To be done
Transcribe each of the entries below verbatim.
[start of Data provided]
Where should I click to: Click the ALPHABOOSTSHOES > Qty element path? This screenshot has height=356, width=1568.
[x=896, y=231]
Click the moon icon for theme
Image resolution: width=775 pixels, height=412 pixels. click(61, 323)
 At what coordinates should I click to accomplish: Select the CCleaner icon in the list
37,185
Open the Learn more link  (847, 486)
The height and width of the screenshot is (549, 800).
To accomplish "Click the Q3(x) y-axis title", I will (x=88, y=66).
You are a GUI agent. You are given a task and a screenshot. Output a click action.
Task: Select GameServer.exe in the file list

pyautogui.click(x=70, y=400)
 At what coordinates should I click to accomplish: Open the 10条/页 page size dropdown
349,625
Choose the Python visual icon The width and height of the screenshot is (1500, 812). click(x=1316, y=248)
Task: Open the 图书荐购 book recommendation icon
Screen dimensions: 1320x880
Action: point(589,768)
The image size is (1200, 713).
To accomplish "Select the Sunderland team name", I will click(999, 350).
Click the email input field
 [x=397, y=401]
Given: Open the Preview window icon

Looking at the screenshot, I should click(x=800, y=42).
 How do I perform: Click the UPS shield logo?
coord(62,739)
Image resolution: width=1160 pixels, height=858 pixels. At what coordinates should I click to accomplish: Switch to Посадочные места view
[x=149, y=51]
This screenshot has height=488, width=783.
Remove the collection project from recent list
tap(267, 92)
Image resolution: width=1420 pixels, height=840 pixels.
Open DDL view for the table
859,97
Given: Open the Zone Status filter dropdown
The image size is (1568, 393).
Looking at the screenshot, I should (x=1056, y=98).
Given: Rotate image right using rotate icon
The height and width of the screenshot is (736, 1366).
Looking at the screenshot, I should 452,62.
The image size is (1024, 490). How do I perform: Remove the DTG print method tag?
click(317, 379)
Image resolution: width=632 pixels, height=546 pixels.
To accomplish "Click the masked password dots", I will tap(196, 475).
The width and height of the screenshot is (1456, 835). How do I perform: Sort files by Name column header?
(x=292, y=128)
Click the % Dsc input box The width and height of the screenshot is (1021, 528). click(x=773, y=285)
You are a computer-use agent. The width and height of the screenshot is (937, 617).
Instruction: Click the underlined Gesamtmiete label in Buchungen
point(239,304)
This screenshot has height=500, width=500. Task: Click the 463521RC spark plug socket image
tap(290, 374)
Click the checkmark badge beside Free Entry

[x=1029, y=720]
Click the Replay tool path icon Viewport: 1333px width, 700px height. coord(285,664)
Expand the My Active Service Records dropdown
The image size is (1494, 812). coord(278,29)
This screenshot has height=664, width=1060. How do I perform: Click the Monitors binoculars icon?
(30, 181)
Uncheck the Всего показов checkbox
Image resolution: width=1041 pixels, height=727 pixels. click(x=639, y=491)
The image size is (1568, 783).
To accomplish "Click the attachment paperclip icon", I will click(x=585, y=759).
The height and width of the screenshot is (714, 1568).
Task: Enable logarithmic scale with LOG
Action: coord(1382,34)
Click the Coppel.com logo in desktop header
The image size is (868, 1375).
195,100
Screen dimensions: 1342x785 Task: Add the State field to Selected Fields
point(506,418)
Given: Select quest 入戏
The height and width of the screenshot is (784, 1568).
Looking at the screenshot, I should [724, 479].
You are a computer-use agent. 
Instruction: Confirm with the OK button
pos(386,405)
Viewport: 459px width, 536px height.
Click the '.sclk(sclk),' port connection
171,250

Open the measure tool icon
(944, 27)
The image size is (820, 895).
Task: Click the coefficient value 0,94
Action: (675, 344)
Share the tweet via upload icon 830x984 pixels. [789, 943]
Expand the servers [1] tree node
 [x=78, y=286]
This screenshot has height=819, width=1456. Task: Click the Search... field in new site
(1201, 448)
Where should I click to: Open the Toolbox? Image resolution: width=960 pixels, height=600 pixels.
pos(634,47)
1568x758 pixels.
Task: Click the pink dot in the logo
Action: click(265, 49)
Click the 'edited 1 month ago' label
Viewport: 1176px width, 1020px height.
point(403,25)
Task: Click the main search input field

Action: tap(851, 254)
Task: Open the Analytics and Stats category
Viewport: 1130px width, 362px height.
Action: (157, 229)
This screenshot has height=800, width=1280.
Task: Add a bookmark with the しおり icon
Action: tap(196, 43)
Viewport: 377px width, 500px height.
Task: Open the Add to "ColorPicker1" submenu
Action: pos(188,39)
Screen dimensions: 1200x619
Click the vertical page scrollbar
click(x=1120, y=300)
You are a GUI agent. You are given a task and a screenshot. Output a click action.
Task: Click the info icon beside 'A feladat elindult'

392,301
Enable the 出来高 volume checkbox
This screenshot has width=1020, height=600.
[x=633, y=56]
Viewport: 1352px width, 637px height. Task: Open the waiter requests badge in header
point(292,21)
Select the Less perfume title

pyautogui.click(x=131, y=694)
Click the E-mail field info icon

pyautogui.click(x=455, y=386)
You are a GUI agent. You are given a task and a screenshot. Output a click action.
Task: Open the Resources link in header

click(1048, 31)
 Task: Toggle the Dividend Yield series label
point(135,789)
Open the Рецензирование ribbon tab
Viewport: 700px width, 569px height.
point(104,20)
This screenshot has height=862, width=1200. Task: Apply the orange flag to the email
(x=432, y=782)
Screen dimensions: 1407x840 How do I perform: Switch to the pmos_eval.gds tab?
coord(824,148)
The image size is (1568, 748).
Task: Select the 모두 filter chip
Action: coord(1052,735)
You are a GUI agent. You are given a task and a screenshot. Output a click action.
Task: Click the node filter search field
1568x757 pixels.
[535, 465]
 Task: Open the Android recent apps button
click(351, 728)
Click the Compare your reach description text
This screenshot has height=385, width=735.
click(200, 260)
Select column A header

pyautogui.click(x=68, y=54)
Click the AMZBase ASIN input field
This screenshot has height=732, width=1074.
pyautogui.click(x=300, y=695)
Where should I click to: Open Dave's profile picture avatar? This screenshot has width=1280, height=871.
[end of Data provided]
Solution to this task
Where should I click to: Click the ALPHABOOSTSHOES > Qty element path? This screenshot has height=356, width=1568.
[x=896, y=231]
Click the moon icon for theme
Image resolution: width=775 pixels, height=412 pixels. click(61, 323)
 At what coordinates should I click to accomplish: Select the CCleaner icon in the list
37,185
Open the Learn more link  (847, 486)
The height and width of the screenshot is (549, 800).
To accomplish "Click the Q3(x) y-axis title", I will (x=88, y=66).
You are a GUI agent. You are given a task and a screenshot. Output a click action.
Task: Select GameServer.exe in the file list

pyautogui.click(x=70, y=400)
 At what coordinates should I click to accomplish: Open the 10条/页 page size dropdown
349,625
Choose the Python visual icon The width and height of the screenshot is (1500, 812). click(x=1316, y=248)
Task: Open the 图书荐购 book recommendation icon
Screen dimensions: 1320x880
Action: point(589,768)
The image size is (1200, 713).
To accomplish "Select the Sunderland team name", I will click(999, 350).
Click the email input field
 [x=397, y=401]
Given: Open the Preview window icon

Looking at the screenshot, I should click(x=800, y=42).
 How do I perform: Click the UPS shield logo?
coord(62,739)
Image resolution: width=1160 pixels, height=858 pixels. At what coordinates should I click to accomplish: Switch to Посадочные места view
[x=149, y=51]
This screenshot has height=488, width=783.
Remove the collection project from recent list
tap(267, 92)
Image resolution: width=1420 pixels, height=840 pixels.
Open DDL view for the table
859,97
Given: Open the Zone Status filter dropdown
The image size is (1568, 393).
Looking at the screenshot, I should (x=1056, y=98).
Given: Rotate image right using rotate icon
The height and width of the screenshot is (736, 1366).
Looking at the screenshot, I should 452,62.
The image size is (1024, 490). How do I perform: Remove the DTG print method tag?
click(317, 379)
Image resolution: width=632 pixels, height=546 pixels.
To accomplish "Click the masked password dots", I will tap(196, 475).
The width and height of the screenshot is (1456, 835). How do I perform: Sort files by Name column header?
(x=292, y=128)
Click the % Dsc input box The width and height of the screenshot is (1021, 528). click(x=773, y=285)
You are a computer-use agent. The width and height of the screenshot is (937, 617).
Instruction: Click the underlined Gesamtmiete label in Buchungen
point(239,304)
This screenshot has height=500, width=500. Task: Click the 463521RC spark plug socket image
tap(290, 374)
Click the checkmark badge beside Free Entry

[x=1029, y=720]
Click the Replay tool path icon Viewport: 1333px width, 700px height. coord(285,664)
Expand the My Active Service Records dropdown
The image size is (1494, 812). coord(278,29)
This screenshot has height=664, width=1060. How do I perform: Click the Monitors binoculars icon?
(30, 181)
Uncheck the Всего показов checkbox
Image resolution: width=1041 pixels, height=727 pixels. click(x=639, y=491)
The image size is (1568, 783).
To accomplish "Click the attachment paperclip icon", I will click(x=585, y=759).
The height and width of the screenshot is (714, 1568).
Task: Enable logarithmic scale with LOG
Action: coord(1382,34)
Click the Coppel.com logo in desktop header
The image size is (868, 1375).
195,100
Screen dimensions: 1342x785 Task: Add the State field to Selected Fields
point(506,418)
Given: Select quest 入戏
The height and width of the screenshot is (784, 1568).
Looking at the screenshot, I should [724, 479].
You are a computer-use agent. 
Instruction: Confirm with the OK button
pos(386,405)
Viewport: 459px width, 536px height.
Click the '.sclk(sclk),' port connection
171,250

Open the measure tool icon
(944, 27)
The image size is (820, 895).
Task: Click the coefficient value 0,94
Action: (675, 344)
Share the tweet via upload icon 830x984 pixels. [789, 943]
Expand the servers [1] tree node
 [x=78, y=286]
This screenshot has height=819, width=1456. Task: Click the Search... field in new site
(1201, 448)
Where should I click to: Open the Toolbox? Image resolution: width=960 pixels, height=600 pixels.
pos(634,47)
1568x758 pixels.
Task: Click the pink dot in the logo
Action: click(265, 49)
Click the 'edited 1 month ago' label
Viewport: 1176px width, 1020px height.
point(403,25)
Task: Click the main search input field

Action: tap(851, 254)
Task: Open the Analytics and Stats category
Viewport: 1130px width, 362px height.
Action: (157, 229)
This screenshot has height=800, width=1280.
Task: Add a bookmark with the しおり icon
Action: tap(196, 43)
Viewport: 377px width, 500px height.
Task: Open the Add to "ColorPicker1" submenu
Action: pos(188,39)
Screen dimensions: 1200x619
Click the vertical page scrollbar
click(x=1120, y=300)
You are a GUI agent. You are given a task and a screenshot. Output a click action.
Task: Click the info icon beside 'A feladat elindult'

392,301
Enable the 出来高 volume checkbox
This screenshot has width=1020, height=600.
[x=633, y=56]
Viewport: 1352px width, 637px height. Task: Open the waiter requests badge in header
point(292,21)
Select the Less perfume title

pyautogui.click(x=131, y=694)
Click the E-mail field info icon

pyautogui.click(x=455, y=386)
You are a GUI agent. You are given a task and a screenshot. Output a click action.
Task: Open the Resources link in header

click(1048, 31)
 Task: Toggle the Dividend Yield series label
point(135,789)
Open the Рецензирование ribbon tab
Viewport: 700px width, 569px height.
point(104,20)
This screenshot has height=862, width=1200. Task: Apply the orange flag to the email
(x=432, y=782)
Screen dimensions: 1407x840 How do I perform: Switch to the pmos_eval.gds tab?
coord(824,148)
The image size is (1568, 748).
Task: Select the 모두 filter chip
Action: coord(1052,735)
You are a GUI agent. You are given a task and a screenshot. Output a click action.
Task: Click the node filter search field
1568x757 pixels.
[535, 465]
 Task: Open the Android recent apps button
click(351, 728)
Click the Compare your reach description text
This screenshot has height=385, width=735.
click(200, 260)
Select column A header

pyautogui.click(x=68, y=54)
Click the AMZBase ASIN input field
This screenshot has height=732, width=1074.
pyautogui.click(x=300, y=695)
Where should I click to: Open Dave's profile picture avatar? This screenshot has width=1280, height=871.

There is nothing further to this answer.